Ever wonder what’s in those packs of iron rations that adventures have to encumer themselves with for any journey longer than a few hours? Wonder no more, here are the ingredients – at least, the Peak District version.
There’s not actually much “iron” in them. In fact, in the southern Peak District you will find more lead than iron. In some adventuring communities this severely affects the intelligence of adventurers. Academics and gurus are rare.in these areas.
Most of these minerals come from raisins – nothing like the type we know, but tiny, hard pellets which melt in your mouth, leaving far too much grit and seed. They taste of bitter earth and charcoal.
Next come cubes of salted pork fat, brined in a special mix unique to each family or artisan. This always contains salt and some kind of vinegar, and often fruit and mountain herbs too. In Hope the people typically add linden flowers and borage to the mix, whereas in Hathersage they add rose-bay willow herb and marigold. In Castleton, cowberry and blueberry flowers are the norm.
The mix is finished off with hazelnuts with papery skin: crisp and succulent in the autum, dry and chalky by the time the next summer comes around.
But iron rations are not the only sustenance for adventurers on the move. Most inns have a breakfast buffet, and items from this can be stuffed into pockets and bags. While some proprietors are generous and delighted that their guests are so appreciative of their cooking, others consider “dawn-snaffling” a liberty and will even spy on breakfasters to ensure that nothing is taken.

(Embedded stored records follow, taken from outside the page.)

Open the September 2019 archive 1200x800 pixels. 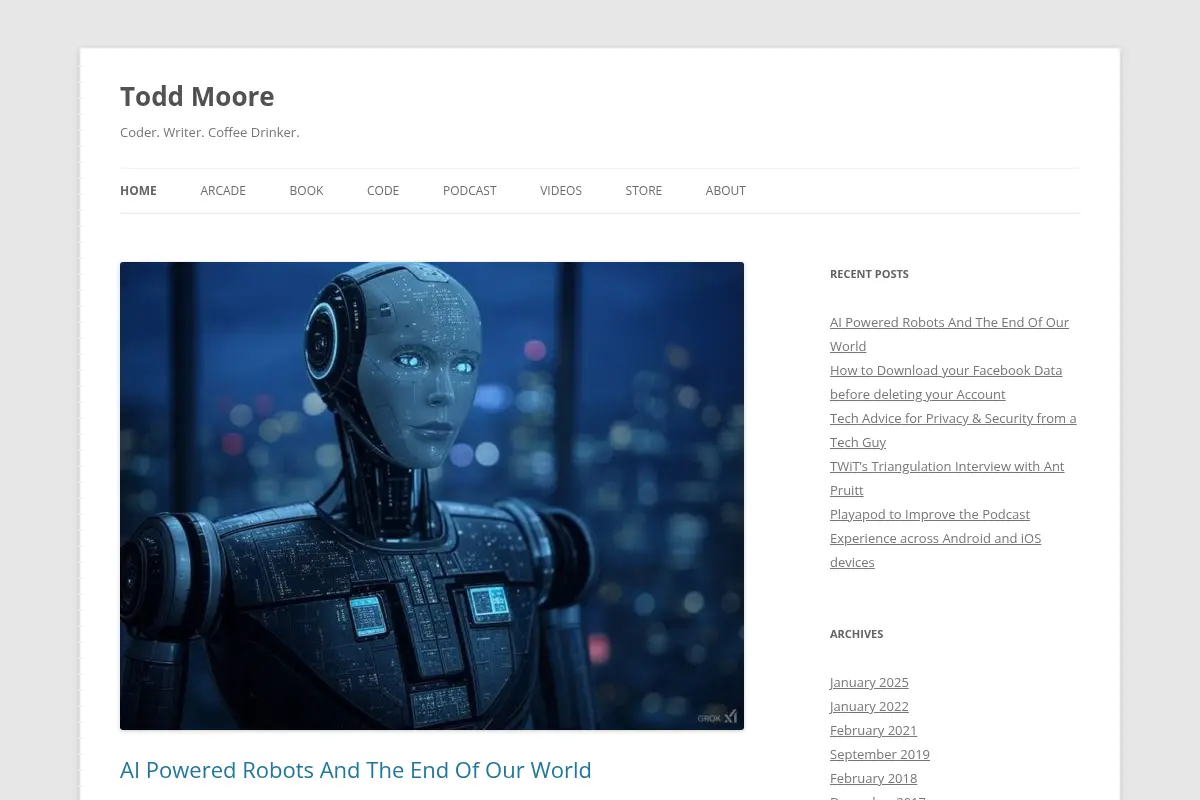pyautogui.click(x=880, y=754)
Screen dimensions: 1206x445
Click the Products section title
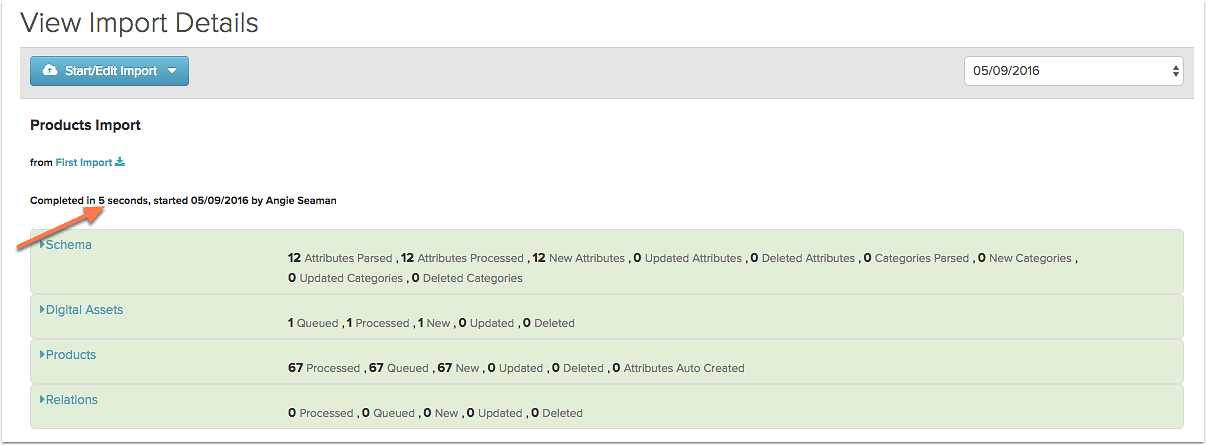[x=71, y=355]
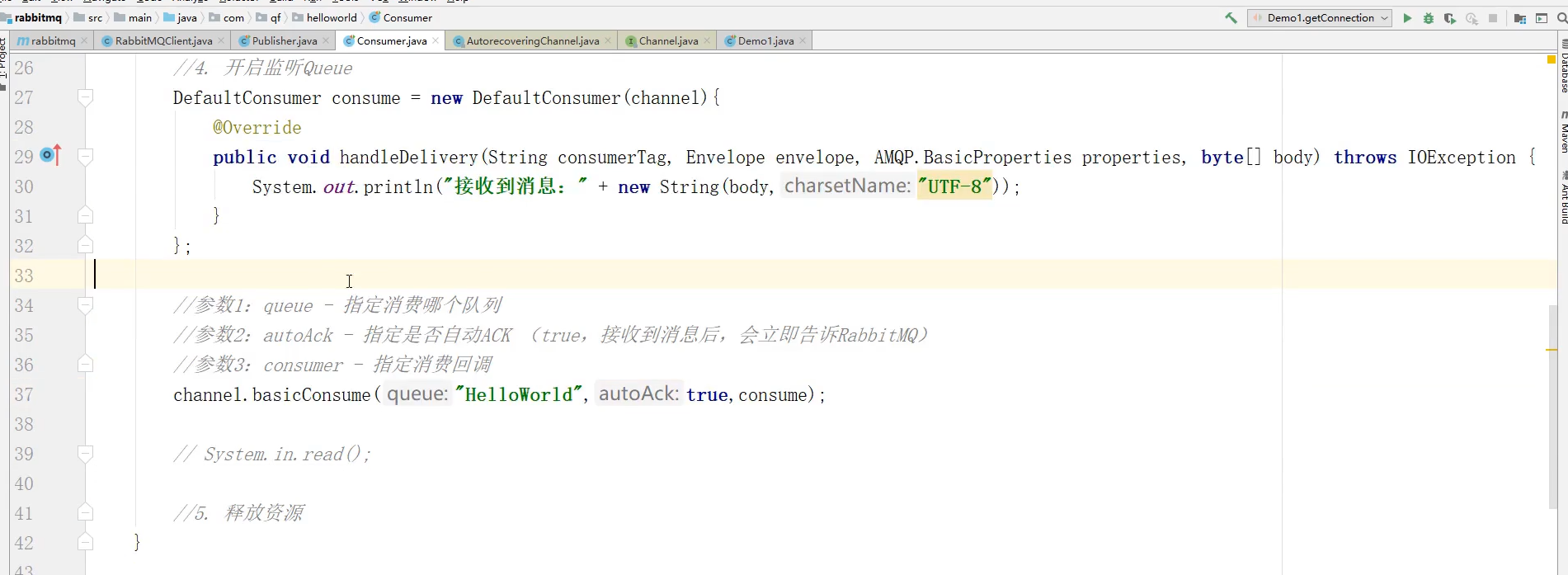Click the editor's vertical scrollbar thumb
This screenshot has height=575, width=1568.
click(x=1553, y=404)
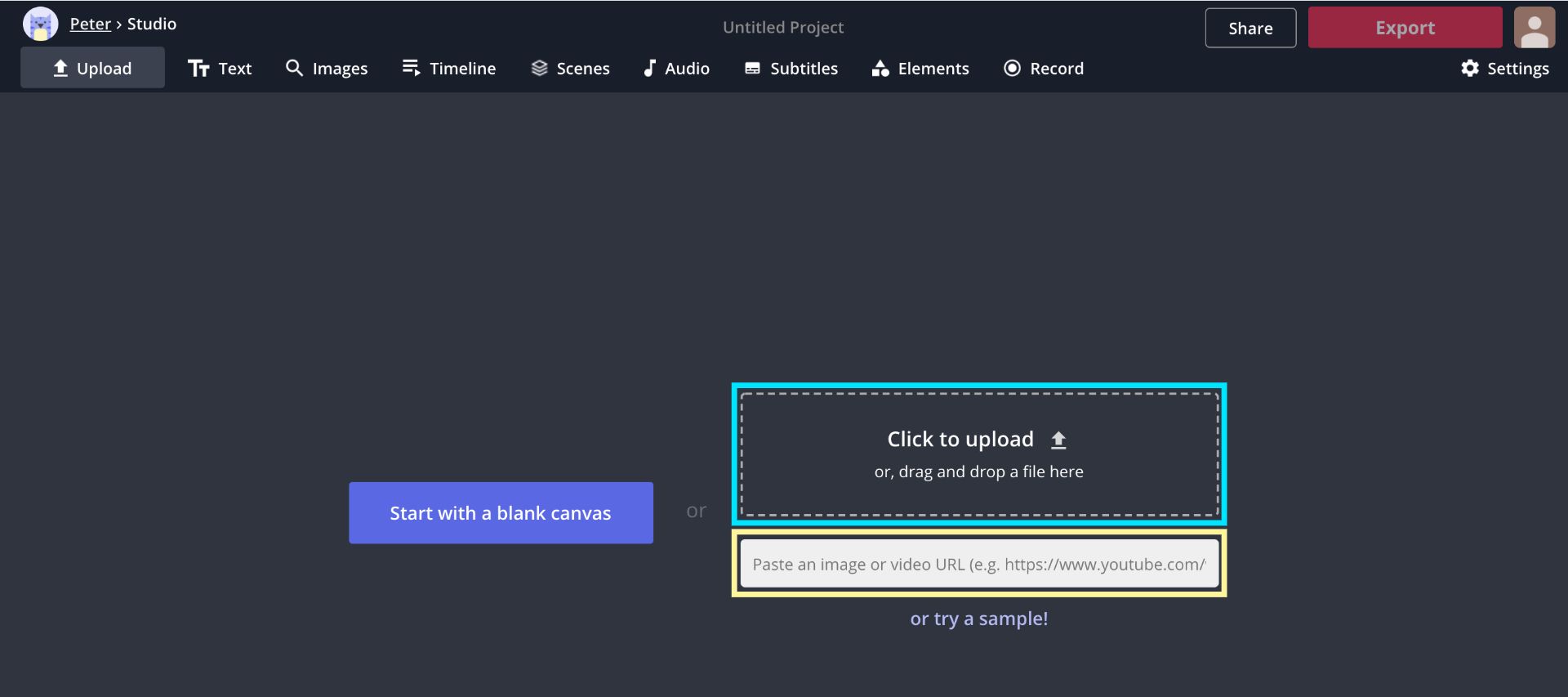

A very popular breakfast buffet takeaway is the bacon sandwich. Adventurers can usually secrete around 6 rounds of “pocket bacon” within their clothing. Thank you to Silva Sweetberry, the halfling thief, who taught me this trick, and who gleefully offered a sarnie to every NPC we met during our 7-day in residence at The Blushing Tankard in Hupperdook, a residency which our party won as a prize in a drinking contest.